Lao shopkeepers and stallholders accept Thai baht, which is easily changeable, but no one wants the Cambodian rial. Lao currency, the kip, is notoriously hard to master, notes being covered with profuse and intricate designs, with several notes of different denominations the same colour.
As the Frenchwomen leave with their purchases a woman behind me mutters, in English, “They come here to adopt babies and take them to France.”
I have been asking around, hopefully and pointedly, where the best place is to buy a sin.
The sin is the graceful pencil straight Lao skirt, a long straight, sarong-like piece of material, usually silk and fine cotton, clasped at the waist with an antique silver filigree belt or more prosaically, by a zip or elastic hook and eye.
My friend Souphanee elects to help me and collects me from my pensione in the old Quartier Chinois, so we can go to the ‘morning market’ together. I’m delighted by her kindness. As elsewhere in Asia, having a local friend bargain for you is a huge advantage.
When Souphanee turns up, about three-quarters of an hour late – time, after all, is an elastic concept in Laos – I am disconcerted to realise that she’s arrived on her motorcycle – and she’s wearing a floor-length sin.
Smiling, she beckons and waits for me to hop up behind her. It’s illegal in Australia but in Vientiane plenty of people ride without a helmet though there are also plenty of accidents. My faint mews of protest are silenced as she says, soothingly, “We go slowly, Lord Buddha will protect us” Providence or Lord Buddha takes a hand because we reach the morning market intact and still astride the motorbike.
Strolling into the vast market complex, she heads, not into the air-conditioned Talat Sao complex where the foreigners shop, but to the rabbit warren of small alleys beside the bus terminal where interstate and intercity buses depart, headed for Bangkok. This is the market within the market, lined with tiny fabric stalls built over floorboards that provide a path above flowing water from the sluiced-down stalls.

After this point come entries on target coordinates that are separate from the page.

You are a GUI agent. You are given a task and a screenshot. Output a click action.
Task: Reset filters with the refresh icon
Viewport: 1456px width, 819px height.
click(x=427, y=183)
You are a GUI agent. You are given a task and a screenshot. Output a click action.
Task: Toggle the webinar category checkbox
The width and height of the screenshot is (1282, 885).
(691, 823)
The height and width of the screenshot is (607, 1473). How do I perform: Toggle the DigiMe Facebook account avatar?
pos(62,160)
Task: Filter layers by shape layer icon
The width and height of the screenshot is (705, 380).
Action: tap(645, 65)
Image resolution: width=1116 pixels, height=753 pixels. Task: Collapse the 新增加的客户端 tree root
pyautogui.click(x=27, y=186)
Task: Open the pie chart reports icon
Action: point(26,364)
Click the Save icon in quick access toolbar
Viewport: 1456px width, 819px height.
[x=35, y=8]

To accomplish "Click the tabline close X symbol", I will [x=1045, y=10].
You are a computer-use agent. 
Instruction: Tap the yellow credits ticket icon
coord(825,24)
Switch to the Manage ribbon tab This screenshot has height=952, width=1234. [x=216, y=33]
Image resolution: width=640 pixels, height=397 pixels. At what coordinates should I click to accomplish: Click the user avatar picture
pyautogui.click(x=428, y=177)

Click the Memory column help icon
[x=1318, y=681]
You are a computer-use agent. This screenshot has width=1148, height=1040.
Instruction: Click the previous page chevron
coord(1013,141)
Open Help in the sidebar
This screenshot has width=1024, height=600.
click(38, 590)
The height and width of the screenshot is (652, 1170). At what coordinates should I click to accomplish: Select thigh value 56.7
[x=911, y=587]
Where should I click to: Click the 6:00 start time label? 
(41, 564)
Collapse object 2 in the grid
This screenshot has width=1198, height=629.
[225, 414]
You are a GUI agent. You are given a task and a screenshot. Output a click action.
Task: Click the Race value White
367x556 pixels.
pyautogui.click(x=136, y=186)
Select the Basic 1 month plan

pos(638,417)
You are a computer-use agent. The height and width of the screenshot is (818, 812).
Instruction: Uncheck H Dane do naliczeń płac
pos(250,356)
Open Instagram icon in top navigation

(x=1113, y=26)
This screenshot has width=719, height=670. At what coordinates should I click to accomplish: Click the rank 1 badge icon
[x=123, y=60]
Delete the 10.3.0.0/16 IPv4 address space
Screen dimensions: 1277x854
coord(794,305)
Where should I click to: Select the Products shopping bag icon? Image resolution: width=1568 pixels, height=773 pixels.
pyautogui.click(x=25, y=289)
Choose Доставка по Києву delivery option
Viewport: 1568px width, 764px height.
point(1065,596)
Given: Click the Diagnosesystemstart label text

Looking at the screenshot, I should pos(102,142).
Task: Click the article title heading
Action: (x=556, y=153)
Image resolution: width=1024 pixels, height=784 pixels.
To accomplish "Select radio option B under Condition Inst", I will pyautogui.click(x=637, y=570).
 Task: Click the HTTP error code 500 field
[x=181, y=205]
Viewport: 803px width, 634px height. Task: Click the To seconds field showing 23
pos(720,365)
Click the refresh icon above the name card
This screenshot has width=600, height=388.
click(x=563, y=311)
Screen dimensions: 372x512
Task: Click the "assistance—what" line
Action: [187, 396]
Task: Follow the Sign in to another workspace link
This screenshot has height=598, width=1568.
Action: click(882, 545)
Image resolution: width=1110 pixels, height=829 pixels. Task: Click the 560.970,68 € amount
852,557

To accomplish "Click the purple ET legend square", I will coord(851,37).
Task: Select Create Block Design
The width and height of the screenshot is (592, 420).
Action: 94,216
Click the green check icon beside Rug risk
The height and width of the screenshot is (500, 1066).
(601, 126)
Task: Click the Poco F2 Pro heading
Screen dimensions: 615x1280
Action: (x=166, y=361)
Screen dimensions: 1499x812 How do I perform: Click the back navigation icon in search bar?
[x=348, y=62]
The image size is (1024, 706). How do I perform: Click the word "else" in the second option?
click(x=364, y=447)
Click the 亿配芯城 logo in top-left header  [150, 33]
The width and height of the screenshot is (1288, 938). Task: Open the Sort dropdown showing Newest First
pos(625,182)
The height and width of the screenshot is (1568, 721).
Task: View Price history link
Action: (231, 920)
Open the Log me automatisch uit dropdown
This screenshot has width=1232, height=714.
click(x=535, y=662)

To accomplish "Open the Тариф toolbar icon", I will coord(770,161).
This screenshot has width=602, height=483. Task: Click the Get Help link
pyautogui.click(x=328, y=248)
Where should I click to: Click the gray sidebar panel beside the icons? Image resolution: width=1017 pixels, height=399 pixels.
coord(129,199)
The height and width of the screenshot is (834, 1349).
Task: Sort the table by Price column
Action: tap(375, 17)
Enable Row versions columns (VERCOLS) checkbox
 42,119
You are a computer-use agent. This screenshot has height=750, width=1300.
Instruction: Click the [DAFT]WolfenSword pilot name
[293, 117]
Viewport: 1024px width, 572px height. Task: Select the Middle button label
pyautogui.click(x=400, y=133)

We pause to admire a length of fabric, black silk-cotton blend, with a broad border of peacocks worked in coloured silks. We stop, talk to the stallholder, look at several other fabric lengths, but keep coming back to the black silk. We ask her ‘best price’ and finally I hand over 120,000 kip, about $14 dollars, then another 30,000 to have it sewn into a sin.
Read to wear, everyone admires my sin. It’s lovely, elegant stylised peacocks marching across the hem in emerald, ruby and saffron silks. “So nice, your sin,” everyone smiles.
It’s actually a tiny triumph for democracy and the free world, for wearing the sin, under the former hardline regime was seen as capitalistic, politically incorrect and definitely unwise.
These days every woman in Vientiane proudly wears a sin, luscious silk, glorious embroideries teamed with a tee shirt, raw silk jacket or filmy, seductive top.
As far as your correspondent is concerned, it’s the ultimate sin.